At least two other suicide attacks have hit Nimroz this month, including an attack on April 1 that left two policemen dead in Zaranj, and another on Saturday that killed two Indian road construction engineers and their Afghan driver in Khash Rod district.
Suicide attacks in Afghanistan spiked last year, with the Taliban launching more than 140 such missions the highest number since the radical Islamist group was ousted from power by a U.S.-led invasion in 2001.
In central Ghazni province, militants ambushed a patrol of Afghan and foreign troops Thursday in Gilan district, and the ensuing clash left nine Taliban fighters dead, said district chief Abdul Wali Thofan. There were no casualties among the troops.
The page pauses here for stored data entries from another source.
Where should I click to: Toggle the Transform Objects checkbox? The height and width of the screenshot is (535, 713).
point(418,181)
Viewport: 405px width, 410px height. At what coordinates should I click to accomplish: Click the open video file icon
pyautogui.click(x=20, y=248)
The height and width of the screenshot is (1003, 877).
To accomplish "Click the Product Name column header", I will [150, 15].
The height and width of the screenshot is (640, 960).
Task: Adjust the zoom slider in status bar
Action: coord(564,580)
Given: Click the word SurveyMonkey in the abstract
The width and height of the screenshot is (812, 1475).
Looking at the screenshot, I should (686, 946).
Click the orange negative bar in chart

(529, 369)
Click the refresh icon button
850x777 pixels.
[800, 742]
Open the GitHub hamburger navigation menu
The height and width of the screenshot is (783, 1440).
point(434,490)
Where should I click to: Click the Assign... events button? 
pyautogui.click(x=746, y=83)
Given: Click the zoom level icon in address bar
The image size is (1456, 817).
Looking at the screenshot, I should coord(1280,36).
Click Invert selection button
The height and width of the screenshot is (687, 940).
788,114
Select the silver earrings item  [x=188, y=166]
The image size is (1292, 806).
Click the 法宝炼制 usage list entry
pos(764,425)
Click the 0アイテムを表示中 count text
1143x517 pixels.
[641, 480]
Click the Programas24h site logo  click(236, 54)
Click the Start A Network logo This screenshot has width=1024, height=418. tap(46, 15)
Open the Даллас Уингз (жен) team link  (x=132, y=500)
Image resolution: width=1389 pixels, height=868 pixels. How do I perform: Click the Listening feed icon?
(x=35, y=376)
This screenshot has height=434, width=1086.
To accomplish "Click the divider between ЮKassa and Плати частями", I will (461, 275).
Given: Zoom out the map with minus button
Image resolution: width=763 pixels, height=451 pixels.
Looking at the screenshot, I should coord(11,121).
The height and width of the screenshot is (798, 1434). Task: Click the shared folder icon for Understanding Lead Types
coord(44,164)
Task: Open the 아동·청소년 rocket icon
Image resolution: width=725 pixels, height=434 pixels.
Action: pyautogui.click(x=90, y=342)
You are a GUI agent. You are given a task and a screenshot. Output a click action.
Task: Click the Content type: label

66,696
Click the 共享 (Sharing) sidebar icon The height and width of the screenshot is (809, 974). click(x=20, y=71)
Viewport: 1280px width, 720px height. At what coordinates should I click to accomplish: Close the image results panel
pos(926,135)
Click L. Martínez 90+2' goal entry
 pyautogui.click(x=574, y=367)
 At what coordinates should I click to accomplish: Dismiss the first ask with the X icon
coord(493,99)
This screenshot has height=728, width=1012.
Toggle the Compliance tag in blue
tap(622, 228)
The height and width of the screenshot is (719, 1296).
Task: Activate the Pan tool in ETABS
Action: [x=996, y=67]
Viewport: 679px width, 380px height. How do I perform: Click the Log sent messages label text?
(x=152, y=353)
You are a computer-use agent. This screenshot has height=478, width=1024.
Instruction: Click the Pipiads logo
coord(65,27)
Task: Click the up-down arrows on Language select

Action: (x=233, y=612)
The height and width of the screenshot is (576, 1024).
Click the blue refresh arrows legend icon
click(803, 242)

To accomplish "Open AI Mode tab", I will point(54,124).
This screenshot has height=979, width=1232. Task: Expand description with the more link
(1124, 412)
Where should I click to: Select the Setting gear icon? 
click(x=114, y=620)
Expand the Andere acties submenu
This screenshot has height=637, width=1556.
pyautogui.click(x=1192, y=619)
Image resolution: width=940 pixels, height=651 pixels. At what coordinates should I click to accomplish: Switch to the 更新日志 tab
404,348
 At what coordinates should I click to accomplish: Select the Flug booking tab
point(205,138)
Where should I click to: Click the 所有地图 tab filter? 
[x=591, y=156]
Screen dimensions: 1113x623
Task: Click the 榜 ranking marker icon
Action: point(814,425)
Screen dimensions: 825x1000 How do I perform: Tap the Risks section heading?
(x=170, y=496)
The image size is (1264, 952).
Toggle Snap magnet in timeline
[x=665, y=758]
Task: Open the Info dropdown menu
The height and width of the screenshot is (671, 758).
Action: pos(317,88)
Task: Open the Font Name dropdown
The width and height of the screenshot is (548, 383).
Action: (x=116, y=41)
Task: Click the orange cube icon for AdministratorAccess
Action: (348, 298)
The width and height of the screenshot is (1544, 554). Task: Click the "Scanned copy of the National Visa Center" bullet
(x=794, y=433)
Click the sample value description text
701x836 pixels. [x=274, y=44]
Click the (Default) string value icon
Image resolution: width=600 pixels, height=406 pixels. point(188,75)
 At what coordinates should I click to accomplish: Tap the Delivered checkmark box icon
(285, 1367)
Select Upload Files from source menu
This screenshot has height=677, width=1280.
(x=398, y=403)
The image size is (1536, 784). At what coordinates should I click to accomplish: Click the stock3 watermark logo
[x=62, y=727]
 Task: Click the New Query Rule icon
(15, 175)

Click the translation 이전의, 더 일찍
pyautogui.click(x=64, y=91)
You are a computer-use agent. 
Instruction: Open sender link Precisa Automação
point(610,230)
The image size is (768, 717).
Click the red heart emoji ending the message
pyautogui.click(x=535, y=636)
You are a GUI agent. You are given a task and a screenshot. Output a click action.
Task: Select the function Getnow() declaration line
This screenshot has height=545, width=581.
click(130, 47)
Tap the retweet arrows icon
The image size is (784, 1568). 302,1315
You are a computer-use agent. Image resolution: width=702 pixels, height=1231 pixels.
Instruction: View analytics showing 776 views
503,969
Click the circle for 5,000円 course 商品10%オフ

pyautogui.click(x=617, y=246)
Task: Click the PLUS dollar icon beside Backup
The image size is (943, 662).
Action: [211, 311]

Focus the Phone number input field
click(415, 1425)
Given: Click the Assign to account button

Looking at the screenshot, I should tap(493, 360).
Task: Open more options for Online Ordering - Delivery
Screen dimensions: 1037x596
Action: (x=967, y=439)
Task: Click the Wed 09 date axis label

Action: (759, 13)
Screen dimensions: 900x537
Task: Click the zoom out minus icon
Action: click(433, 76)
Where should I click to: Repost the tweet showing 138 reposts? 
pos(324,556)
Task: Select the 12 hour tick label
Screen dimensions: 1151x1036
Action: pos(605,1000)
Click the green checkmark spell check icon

A roadside bomb struck a Canadian military on Thursday near Spin Boldak, a town on the Pakistani border, said Lt. Cmdr Pierre Babinsky, a spokesman for NATO troops in the south. No one died in the blast, but he declined to say whether any soldiers were wounded.
The insurgency has left more than 1,000 people dead so far this year, most of them militants, according to an Associated Press tally of figures provided by Afghan and Western officials.
Meanwhile, NATO acknowledged that a privately contracted helicopter had mistakenly dropped ammunition and other supplies in an area where Afghan officials have said the items were picked up by the Taliban.
NATO's International Security Assistance Force said Thursday that the helicopter shipment of food, water and ammunition intended for police was mistakenly dropped in southern Zabul province. The head of Afghanistan's intelligence service, Amrullah Saleh, told a parliamentary security committee Sunday that Taliban fighters took the supplies.
The force said in a statement that the helicopter was contracted by ISAF to resupply a police outpost in a remote mountainous location in March.
"Unfortunately, due to a human error in transcribing the latitude and longitude of the location, the load was dropped in another remote area," said the ISAF statement, which did not mention whether the supplies reached the insurgents.
"The mistake was recognized when the helicopter crew was debriefed after returning to their base. Coalition forces sent aircraft for a visual reconnaissance, however, the missing cargo could not be found."